Neil Mitchell wrote:
Hi

- The packages seem to be of quite variable quality. Some are excellent,
some are rather poor (or just not maintained any more).

The problem is that only one person gets to comment on the quality of
a library, the author, who is about the least objective person.

Yes, perhaps so...

- Almost all packages seem to require a long list of dependencies.

Cabal-install will turn this from being a negative to being a
positive, if it ever delivers on its promise.

Here's to hoping. ;-)

- There seems to be an awful lot of packages that do the same thing but
with incompatible interfaces (and varying limitations). It seems we're
not very coordinated here.

Variety is good. Hopefully at some point people will start to
standardise. For example, there are at least 4 libraries for working
with HTML (TagSoup, HaXml, HXT, ...brain freeze...) - eventually
someone will write a nice summary tutorial on when to use which one.
In Haskell the interface is usually the most important bit, so making
different libraries use the same interface eliminates their
advantages.

Variety is good. Standardisation is also good (for different reasons). Having half a dozen database access libraries (each of which only talks to certain databases) is just confusing. I suppose the key is to find a balance between having lots of choice and knowing which thing to choose. (Also, when somebody writes a library, it's dependencies are going to be the author's choice.

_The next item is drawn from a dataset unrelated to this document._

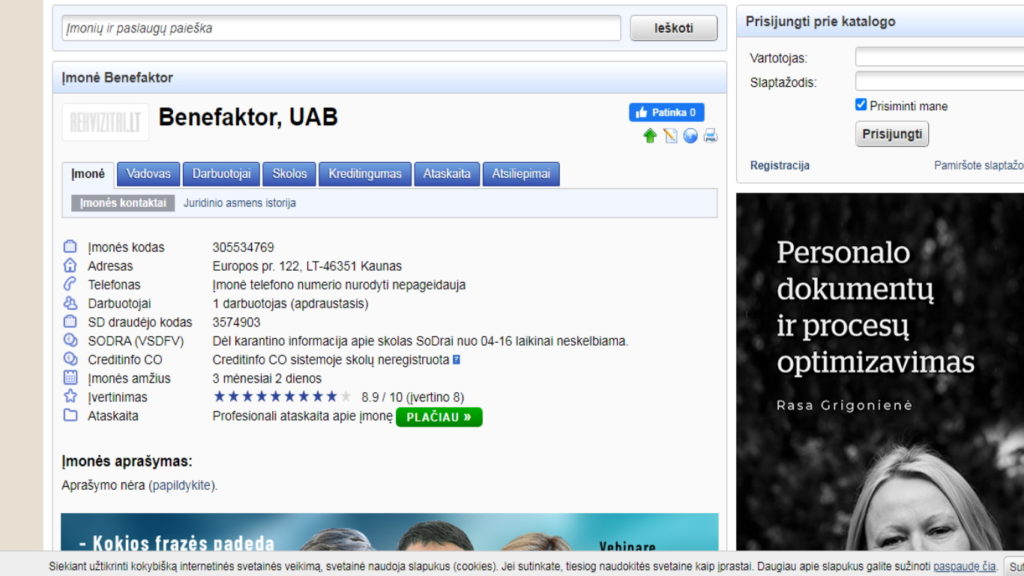Viewport: 1024px width, 576px height.
Task: Click the green up arrow icon
Action: pos(650,136)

Not much fun trying to use two libraries that both depend on different, incompatible "binary" packages...)

Windows, the Operating System no one in the Haskell community loves...
Make sure you point all the bugs and even little annoyances that you
encounter, and hopefully things will head in the right direction.

Well, I've already filed 4 bugs against GHC. One was already fixed by GHC 6.8.1 (yays!), one is trivial and will be fixed in 6.8.2, and the other two it seems nobody is keen to work on. (In fairness, one of them is fairly nontrivial.) I get the impression that I'd probably be regarded as a pest if I just spent all day filing endless bug reports... It would be quite nice if rather than just filing reports, I could do something useful to help *fix* these bugs. But, unfortunately, that is beyond my skill.

(On the other hand, even things that I should theoretically be able to do I haven't managed to. You might remember a while back I offered to try to spruce up the Haddoc documentation for Parsec. It has a great user manual, but the Haddoc reference is Spartan. Well anyway, in the end I couldn't figure out how to do that, so nothing got done...)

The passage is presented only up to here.